5 thoughts on “Improving the balance, or that old question of trust”

  1. This missile is supposedly land based, and a land based missile that can go for only 500km, to threaten India? Not much of a great shakes, I think. Although if it gets on a mobile platform it might be more potent, what would really scare the shit out of our forces is if it gets onto the Naval arms -either on ship or on sub.

    Oh, and I dont support the post of my namesake. I am as much in favour of living in the present, and putting the clock back, as you.

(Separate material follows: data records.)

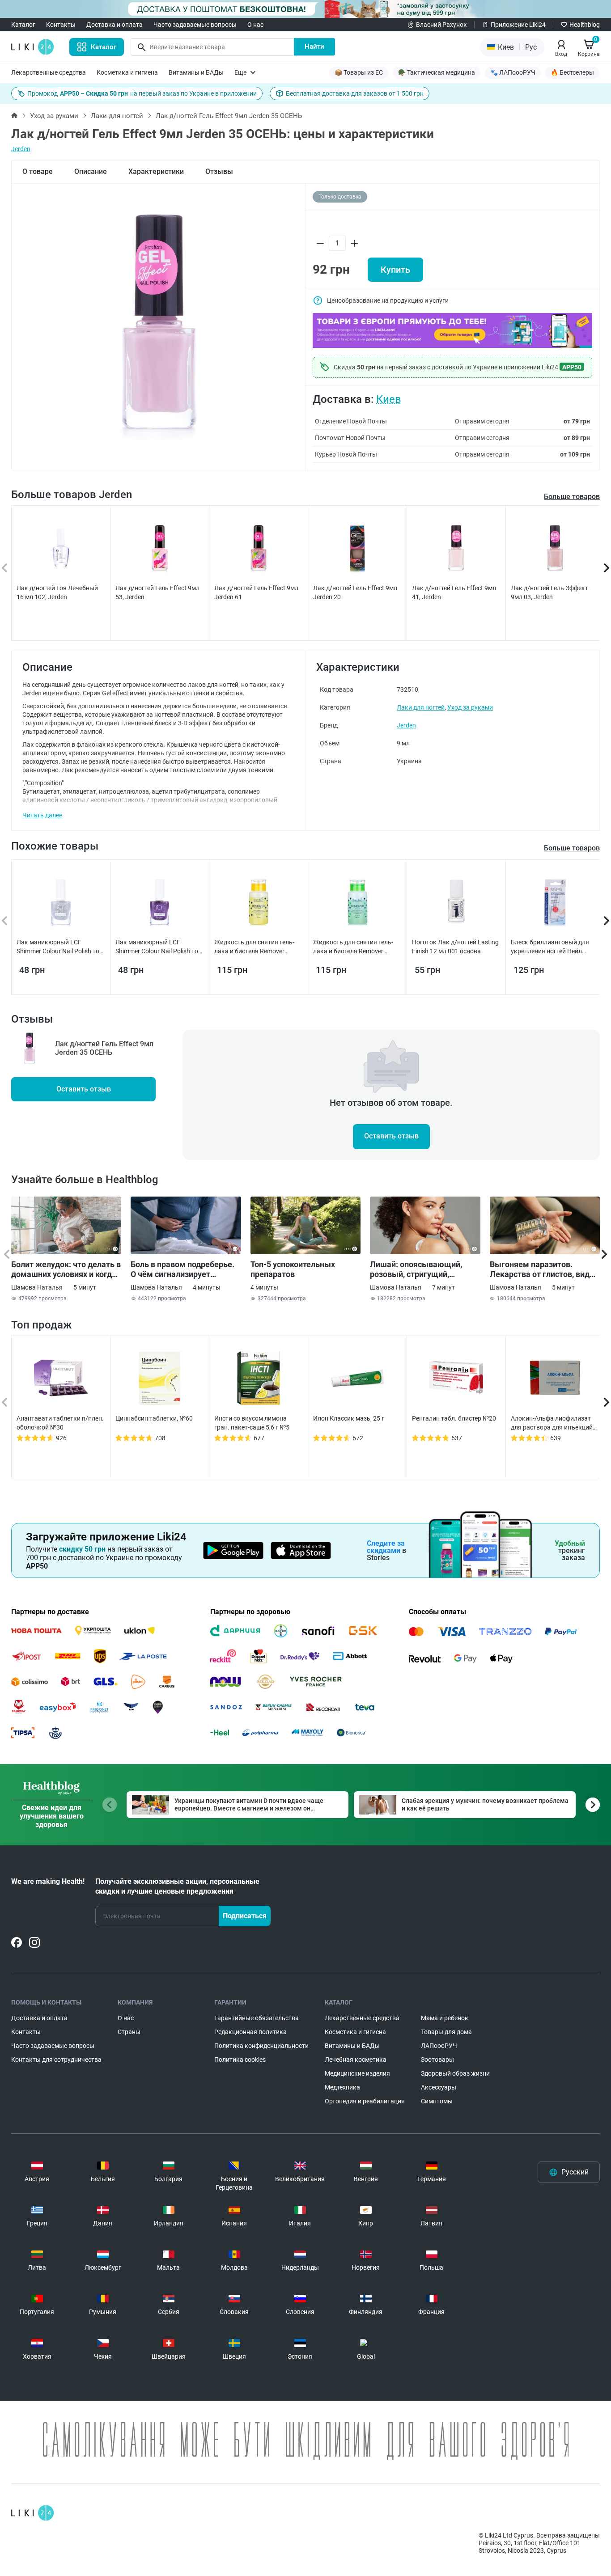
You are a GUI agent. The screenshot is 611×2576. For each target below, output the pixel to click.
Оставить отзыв (83, 1089)
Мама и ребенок (444, 2018)
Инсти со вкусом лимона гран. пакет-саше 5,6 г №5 (251, 1423)
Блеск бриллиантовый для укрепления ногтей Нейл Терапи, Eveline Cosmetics (550, 947)
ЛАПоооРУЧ (439, 2045)
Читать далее (42, 815)
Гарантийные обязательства (256, 2018)
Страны (129, 2031)
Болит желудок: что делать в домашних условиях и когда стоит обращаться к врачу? (66, 1269)
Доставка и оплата (114, 24)
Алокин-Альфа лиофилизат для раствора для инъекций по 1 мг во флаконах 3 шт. (552, 1423)
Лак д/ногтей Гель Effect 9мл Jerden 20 (355, 592)
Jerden (20, 148)
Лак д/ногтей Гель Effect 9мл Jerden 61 (256, 592)
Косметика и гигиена (127, 72)
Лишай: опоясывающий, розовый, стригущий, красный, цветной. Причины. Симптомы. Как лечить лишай (424, 1269)
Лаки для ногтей (117, 116)
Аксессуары (438, 2087)
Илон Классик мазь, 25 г (348, 1418)
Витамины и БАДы (196, 72)
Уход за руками (54, 116)
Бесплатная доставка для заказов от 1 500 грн (355, 93)
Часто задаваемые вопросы (195, 24)
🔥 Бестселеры (572, 72)
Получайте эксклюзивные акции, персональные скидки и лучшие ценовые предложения (177, 1886)
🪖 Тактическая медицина (436, 72)
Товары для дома (446, 2031)
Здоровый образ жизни (455, 2073)
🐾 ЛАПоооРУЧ (512, 72)
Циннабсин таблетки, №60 (154, 1418)
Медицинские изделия (357, 2073)
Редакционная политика (250, 2031)
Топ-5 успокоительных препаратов (292, 1269)
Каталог (23, 24)
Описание (90, 171)
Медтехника (342, 2087)
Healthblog (584, 24)
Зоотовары (437, 2059)
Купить (395, 269)
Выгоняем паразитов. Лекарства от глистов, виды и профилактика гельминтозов (543, 1269)
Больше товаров (572, 496)
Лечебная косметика (355, 2059)
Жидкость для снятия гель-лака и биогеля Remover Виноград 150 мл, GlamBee (353, 947)
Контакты (61, 24)
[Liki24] (32, 2513)
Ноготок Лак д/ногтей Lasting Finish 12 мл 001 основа (455, 947)
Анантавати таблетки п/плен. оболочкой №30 (60, 1423)
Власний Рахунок (441, 24)
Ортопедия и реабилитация (365, 2101)
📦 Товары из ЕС (359, 72)
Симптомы (437, 2101)
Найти (314, 46)
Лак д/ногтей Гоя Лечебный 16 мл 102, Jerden (57, 592)
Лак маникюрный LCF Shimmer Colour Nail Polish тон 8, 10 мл (60, 947)
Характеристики (156, 171)
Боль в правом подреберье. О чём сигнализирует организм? (182, 1269)
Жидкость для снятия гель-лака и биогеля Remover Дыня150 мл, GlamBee (254, 947)
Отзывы (219, 171)
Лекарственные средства (48, 72)
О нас (255, 24)
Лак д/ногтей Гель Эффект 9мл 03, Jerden (549, 592)
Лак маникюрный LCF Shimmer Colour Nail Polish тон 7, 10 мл (158, 947)
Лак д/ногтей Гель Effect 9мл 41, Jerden (454, 592)
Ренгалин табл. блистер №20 (454, 1418)
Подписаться (245, 1916)
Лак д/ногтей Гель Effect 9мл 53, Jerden (157, 592)
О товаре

  2. Thanks for the responses. I’m extremely sympathetic to the points made in rebuttal against my article, but do want to stress that my proposal really seeks to set the clock forward, rather than backward (as I clarified in a comment on my blog at The subcontinental condition is completely different from the European one (and I eschew the EU argument completely in my piece), and it is undoubtedly vital to preserve the interests of all countries that currently comprise the subcontinent. My article therefore veers completely away from suggesting that we adapt the Indian or the Pakistani model in the reunified set-up (assuming one is better than the other) — I propose instead a ‘one country many systems’ approach in which local units retain the ability to define their governmental/social/cultural setup. I ask people to move on from current notions of nationhood that prescribe (totalitarian/majoritarian/religious/dictatorial) uniformity in a nation/country. The benefits of reunification far outweigh any perceived fears of loss of sovereignty. In fact, the only logical alternative to reunification is further fragmentation (precisely for the points you make in your rebuttal) — you can never have enough countries to meet the aspirations of all groups and sub-groups (and there is increasing clamor in all subcontinental countries for new districts/states/countries). The options are clear — one country, or far too many to count.